> [PROBLEM] Starting at the line that contains "Image resolution: width=1366, height=1951." and ending at the line that contains "Produit Phare Médica (174, 124)", the lines below are to be given again exactly, with nothing added.

> [Collected data entries]
━━━━━━━━━━━━━━━━━━━━
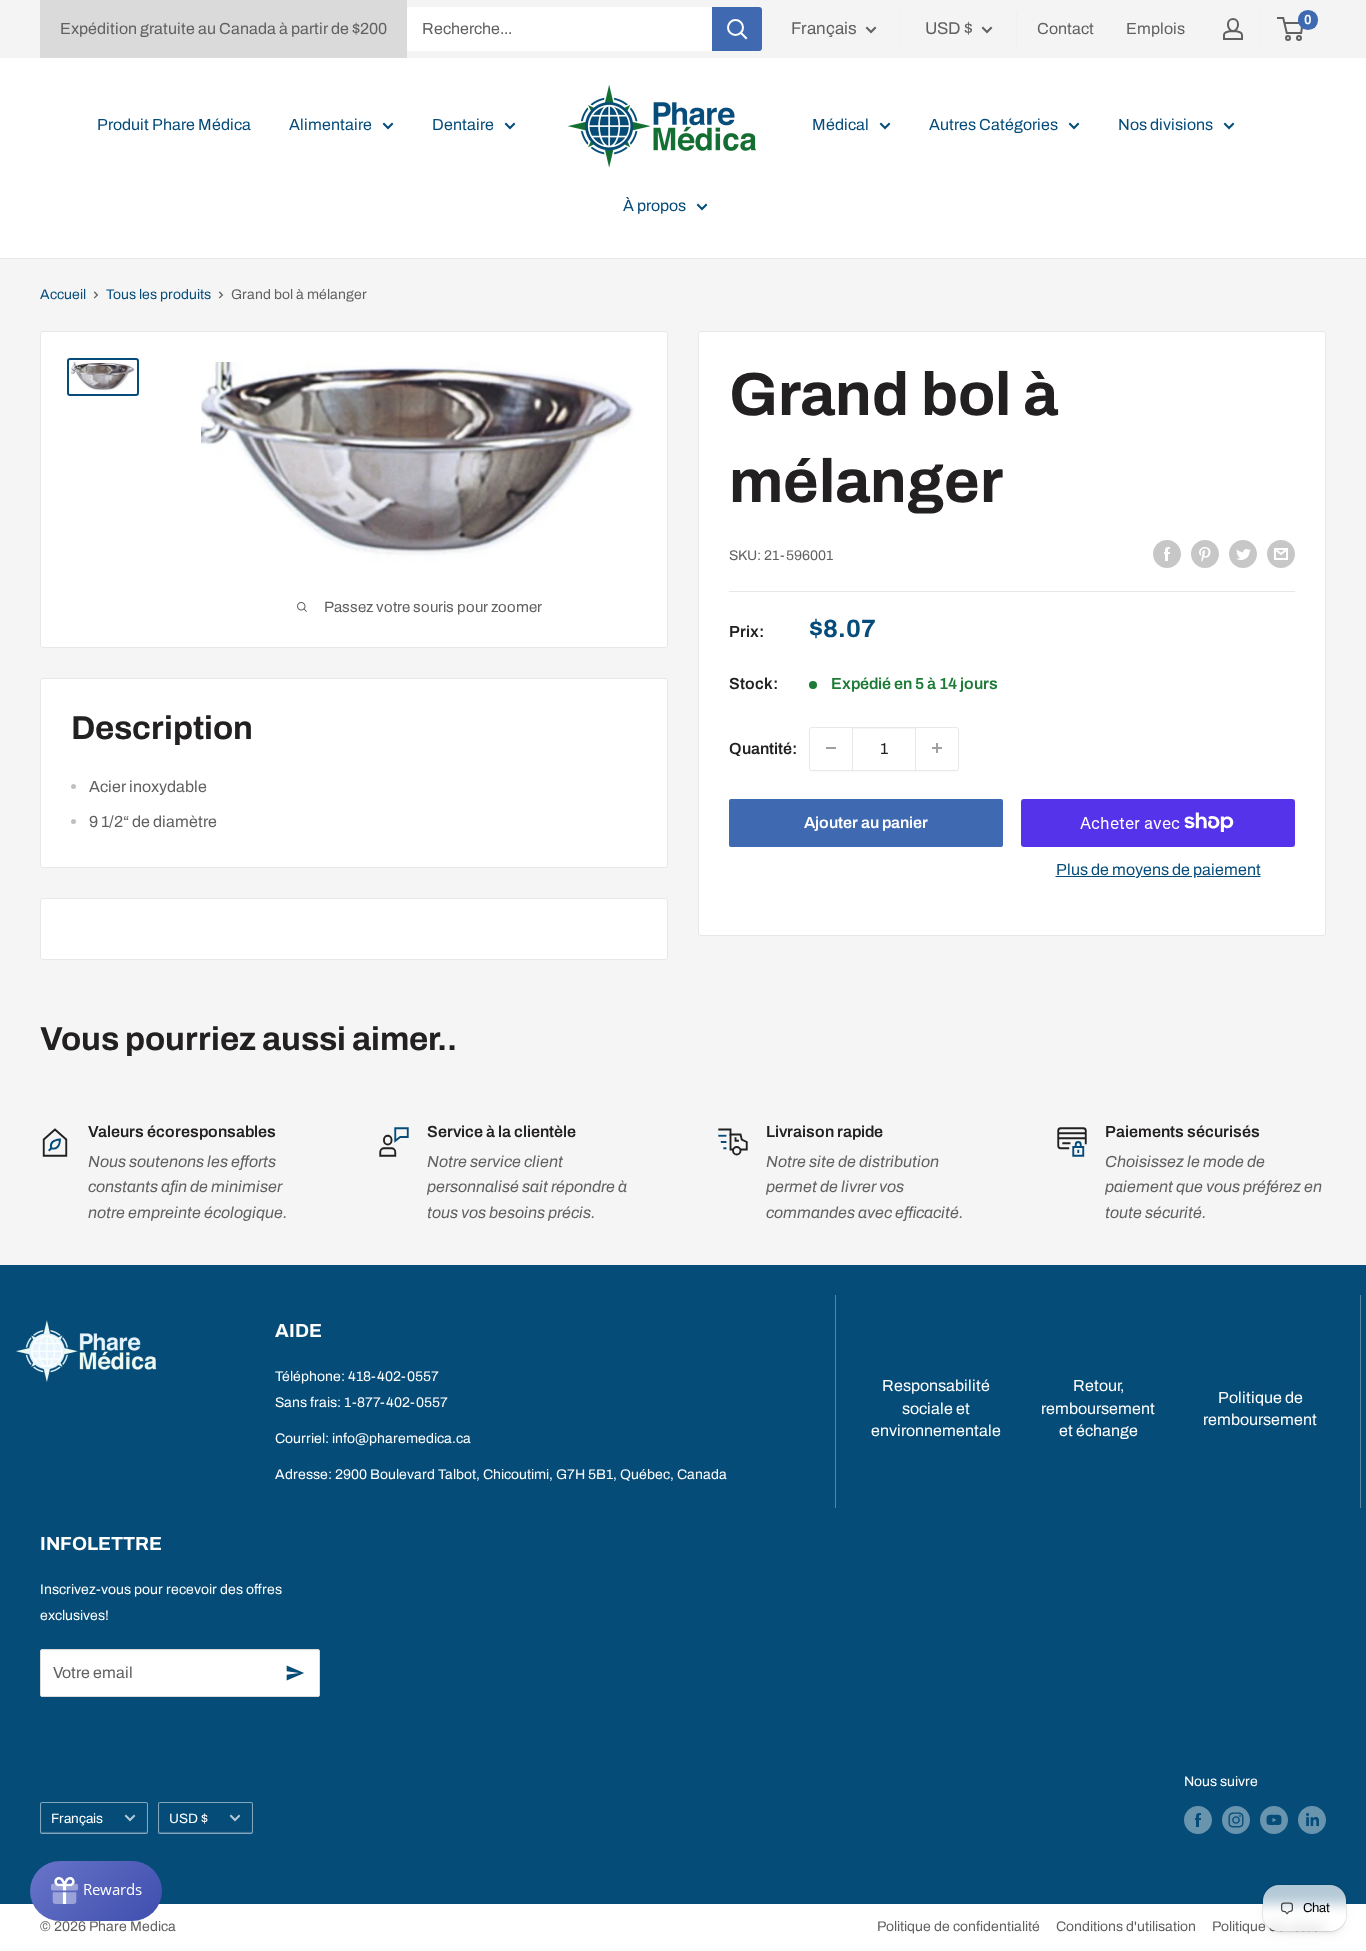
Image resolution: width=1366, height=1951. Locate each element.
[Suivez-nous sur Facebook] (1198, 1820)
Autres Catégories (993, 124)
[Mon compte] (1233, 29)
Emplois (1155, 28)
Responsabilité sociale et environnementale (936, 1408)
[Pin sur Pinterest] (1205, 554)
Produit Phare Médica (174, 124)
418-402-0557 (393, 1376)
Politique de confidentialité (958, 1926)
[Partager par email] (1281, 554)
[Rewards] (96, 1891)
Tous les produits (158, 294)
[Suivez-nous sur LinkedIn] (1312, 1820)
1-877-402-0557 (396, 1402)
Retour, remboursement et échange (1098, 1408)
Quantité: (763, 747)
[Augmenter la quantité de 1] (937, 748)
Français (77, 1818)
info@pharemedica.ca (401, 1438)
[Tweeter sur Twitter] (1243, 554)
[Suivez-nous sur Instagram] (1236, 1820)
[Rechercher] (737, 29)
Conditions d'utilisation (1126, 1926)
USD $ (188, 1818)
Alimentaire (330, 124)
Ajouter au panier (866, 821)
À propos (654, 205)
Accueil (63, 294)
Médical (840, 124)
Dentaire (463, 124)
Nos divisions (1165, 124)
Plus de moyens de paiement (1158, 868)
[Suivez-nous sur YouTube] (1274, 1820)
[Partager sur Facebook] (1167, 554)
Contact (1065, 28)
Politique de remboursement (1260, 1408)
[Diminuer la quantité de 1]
━━━━━━━━━━━━━━━━━━━━
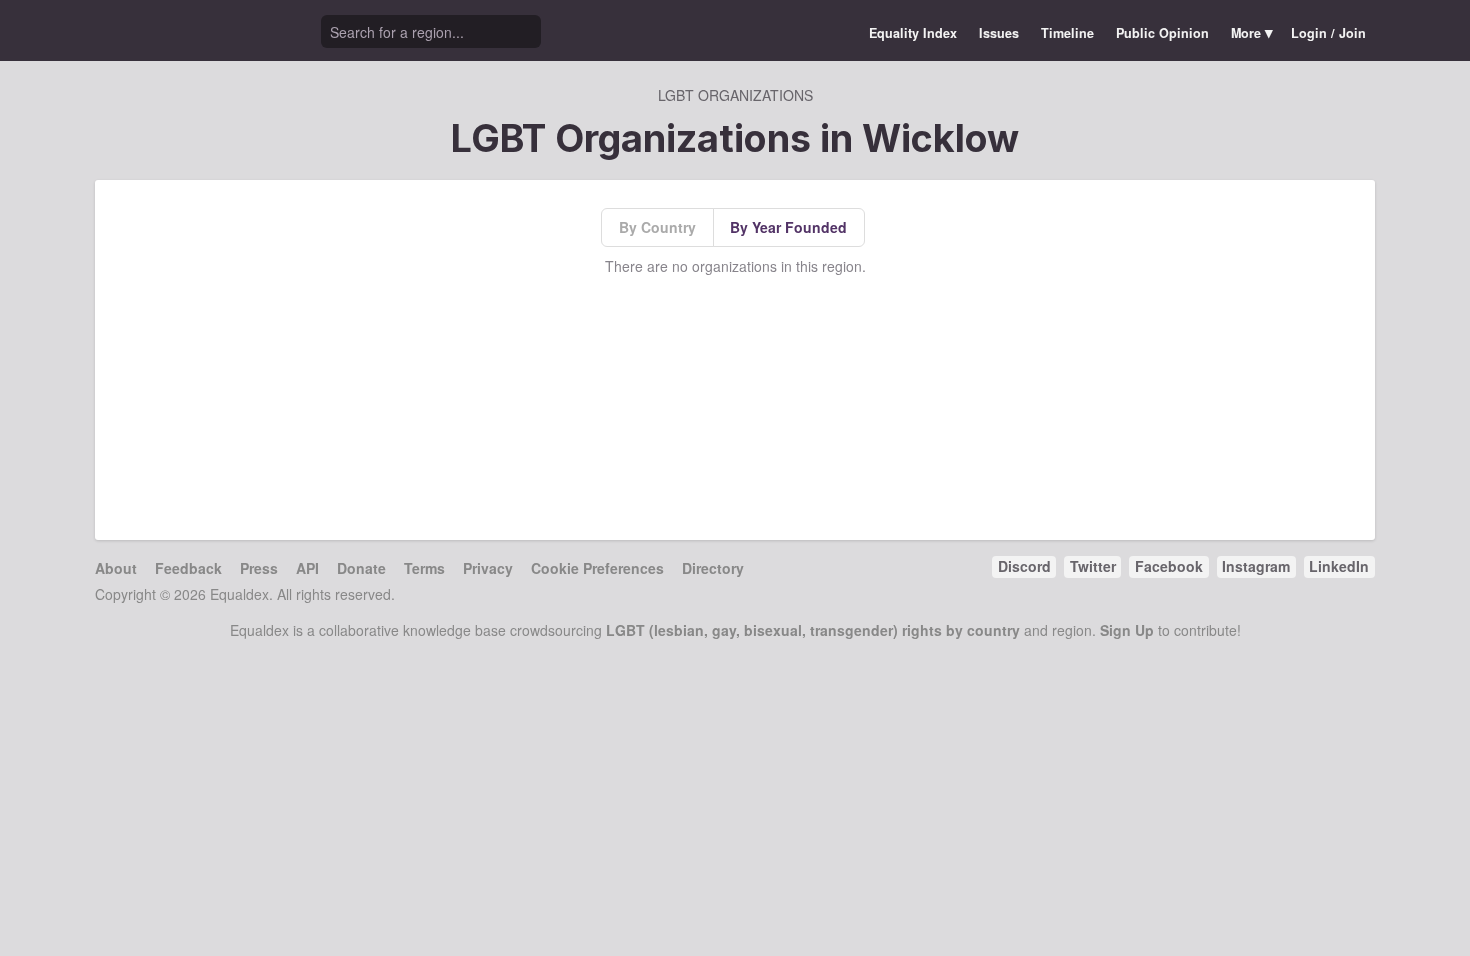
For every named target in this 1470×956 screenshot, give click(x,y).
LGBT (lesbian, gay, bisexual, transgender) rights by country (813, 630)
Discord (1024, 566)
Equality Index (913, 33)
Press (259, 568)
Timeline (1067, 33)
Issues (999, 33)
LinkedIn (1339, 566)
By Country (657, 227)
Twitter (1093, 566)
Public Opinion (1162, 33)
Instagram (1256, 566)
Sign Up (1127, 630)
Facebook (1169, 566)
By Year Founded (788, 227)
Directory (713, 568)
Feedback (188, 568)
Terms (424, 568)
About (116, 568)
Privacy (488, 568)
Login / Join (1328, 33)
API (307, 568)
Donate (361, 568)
━━━━━━━━━━━━━━━━━━━━
> [OUTPUT]
Image resolution: width=1366, height=1951. Locate each element.
[Suivez-nous sur Facebook] (1198, 1820)
Autres Catégories (993, 124)
[Mon compte] (1233, 29)
Emplois (1155, 28)
Responsabilité sociale et environnementale (936, 1408)
[Pin sur Pinterest] (1205, 554)
Produit Phare Médica (174, 124)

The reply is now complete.